= Jul-gonu =

Abstract strategy board game for two players

Jul-gonu is a two-player abstract strategy board game from Korea. It is one of many gonu games. The game has a relatively small board (4×4 square board), and yet offers a challenge at different levels. The game could be played on a larger board, however, it tends to be tiresome. Jul means "lines", and the lines of the board are often drawn on the ground. The game is also referred to as ne-jul-gonu, referring to the four lines in each direction.

The game bears resemblance to hasami shogi, dai hasami shogi, mak-yek, apit-sodok, rek, ming mang, gundru, seega, ludus latrunculorum, petteia, and Firdawsi's nard. It also bears resemblance to the tafl games, and to a lesser extent to agon, awithlaknakwe, bizingo, watermelon chess, reversi, Othello, wei-chi, baduk, and Go as all of these games exhibit custodian capture or some form of it (as in the case of wei-chi, baduk, and Go).

== Setup ==

A 4×4 square board (or grid) is used. Each player has four pieces. One plays as the black pieces, and the other plays as the white pieces. If one has a piecepack, the board is made from four face-down tiles, and players use coins, suit side up, as playing pieces.

Players decide what colors to play, and who starts first.

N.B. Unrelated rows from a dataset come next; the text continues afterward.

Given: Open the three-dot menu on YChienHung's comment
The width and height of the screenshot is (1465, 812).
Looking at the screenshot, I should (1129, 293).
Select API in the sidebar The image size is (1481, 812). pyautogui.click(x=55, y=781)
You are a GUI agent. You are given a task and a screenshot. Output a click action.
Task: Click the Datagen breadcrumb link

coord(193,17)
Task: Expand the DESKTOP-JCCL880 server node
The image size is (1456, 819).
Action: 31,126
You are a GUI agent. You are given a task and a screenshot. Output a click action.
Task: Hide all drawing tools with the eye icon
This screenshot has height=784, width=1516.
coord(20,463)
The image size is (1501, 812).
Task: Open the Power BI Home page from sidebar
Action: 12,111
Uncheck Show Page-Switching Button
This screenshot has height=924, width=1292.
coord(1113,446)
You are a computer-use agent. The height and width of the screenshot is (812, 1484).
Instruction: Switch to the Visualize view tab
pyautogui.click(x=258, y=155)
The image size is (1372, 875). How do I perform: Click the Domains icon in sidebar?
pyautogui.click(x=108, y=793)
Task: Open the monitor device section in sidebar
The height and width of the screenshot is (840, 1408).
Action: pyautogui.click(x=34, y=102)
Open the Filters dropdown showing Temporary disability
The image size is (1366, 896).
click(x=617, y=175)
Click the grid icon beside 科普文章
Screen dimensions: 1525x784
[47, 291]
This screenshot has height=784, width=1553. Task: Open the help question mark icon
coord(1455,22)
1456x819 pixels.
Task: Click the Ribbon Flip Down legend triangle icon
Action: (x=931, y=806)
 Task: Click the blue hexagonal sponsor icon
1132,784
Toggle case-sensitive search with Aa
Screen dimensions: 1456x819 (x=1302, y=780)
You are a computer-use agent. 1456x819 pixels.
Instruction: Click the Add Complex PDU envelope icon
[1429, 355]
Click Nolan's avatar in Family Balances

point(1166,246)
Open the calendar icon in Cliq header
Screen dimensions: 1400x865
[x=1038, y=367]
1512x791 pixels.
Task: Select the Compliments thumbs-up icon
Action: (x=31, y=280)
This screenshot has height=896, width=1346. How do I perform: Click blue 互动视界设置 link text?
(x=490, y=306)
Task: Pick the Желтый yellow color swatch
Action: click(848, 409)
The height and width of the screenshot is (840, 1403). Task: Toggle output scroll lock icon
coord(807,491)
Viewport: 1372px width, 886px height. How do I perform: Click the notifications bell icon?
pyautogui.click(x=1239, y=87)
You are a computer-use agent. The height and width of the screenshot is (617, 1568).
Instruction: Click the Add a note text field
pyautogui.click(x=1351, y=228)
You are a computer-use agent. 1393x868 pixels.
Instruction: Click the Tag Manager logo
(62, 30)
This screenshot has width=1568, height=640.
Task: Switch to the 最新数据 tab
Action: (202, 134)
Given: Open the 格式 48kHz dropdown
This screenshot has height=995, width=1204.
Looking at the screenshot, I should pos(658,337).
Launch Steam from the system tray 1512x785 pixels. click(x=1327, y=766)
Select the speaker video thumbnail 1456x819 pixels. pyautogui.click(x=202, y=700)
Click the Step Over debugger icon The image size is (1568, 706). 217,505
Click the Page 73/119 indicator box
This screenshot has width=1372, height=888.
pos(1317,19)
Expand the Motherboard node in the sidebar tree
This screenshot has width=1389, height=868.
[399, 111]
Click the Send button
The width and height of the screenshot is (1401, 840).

Each player's four pieces are initially set up on the first rank of their respective side of the board and which is opposite of one another.

== Rules ==

- Players alternate their turns. Each player moves only one piece per turn.
- A piece moves orthogonally (following the lines) one space onto a vacant space per turn. However, a move that repeats the previous position is not allowed.
- Capture of an enemy piece or a line of (two) enemy pieces is done by the custodian method, and this must be created by the player performing the capture on his or her turn. The player's piece moves adjacently next to an enemy piece or line of (two) enemy pieces that are already flanked on the other side by a friendly piece. All these pieces must be in the same row or column with no vacant space between any of them.
- A piece that moves in between two enemy pieces on a row or column (with no vacant space between any of them) is not captured by the enemy player. As mentioned earlier, custodian capture must be created on the turn of the player performing the capture, and in this case the enemy player did not create the custodian capture on his or her turn. One of the enemy pieces must move away, and then return to the same position to capture the sandwiched piece if the opportunity is still available.
  - Similarly, if a piece moves next to a friendly piece and both these pieces are sandwiched between two enemy pieces on the same row or column (with no vacant space between any two of them), then neither of the two sandwiched pieces are captured. One of the enemy pieces must move away, and then return to the same position to capture the sandwiched pieces if the opportunity is still available.
- The captured pieces are removed from the board at the end of each turn.
- Two custodian captures can be performed in one turn. Only one such general case exist, and it involves a row and a column:
  - A piece that moves between two enemy pieces in such a way that one of the enemy pieces is on the same row, and the other enemy piece is on the same column, and that each enemy piece is flanked on the other side by a friendly piece of the same row or column respectively (with no vacant space between any of them), this is cause for the capture of the two enemy pieces. This case can be extended to cover a line of two adjacent enemy pieces either on a row or column.
- A player wins if he or she reduces the other player's pieces to one, or stalemates opposing pieces by not allowing them to move on their turn. An opponent with only one piece left is not a threat as it can no longer perform a custodian capture or initiate a stalemate.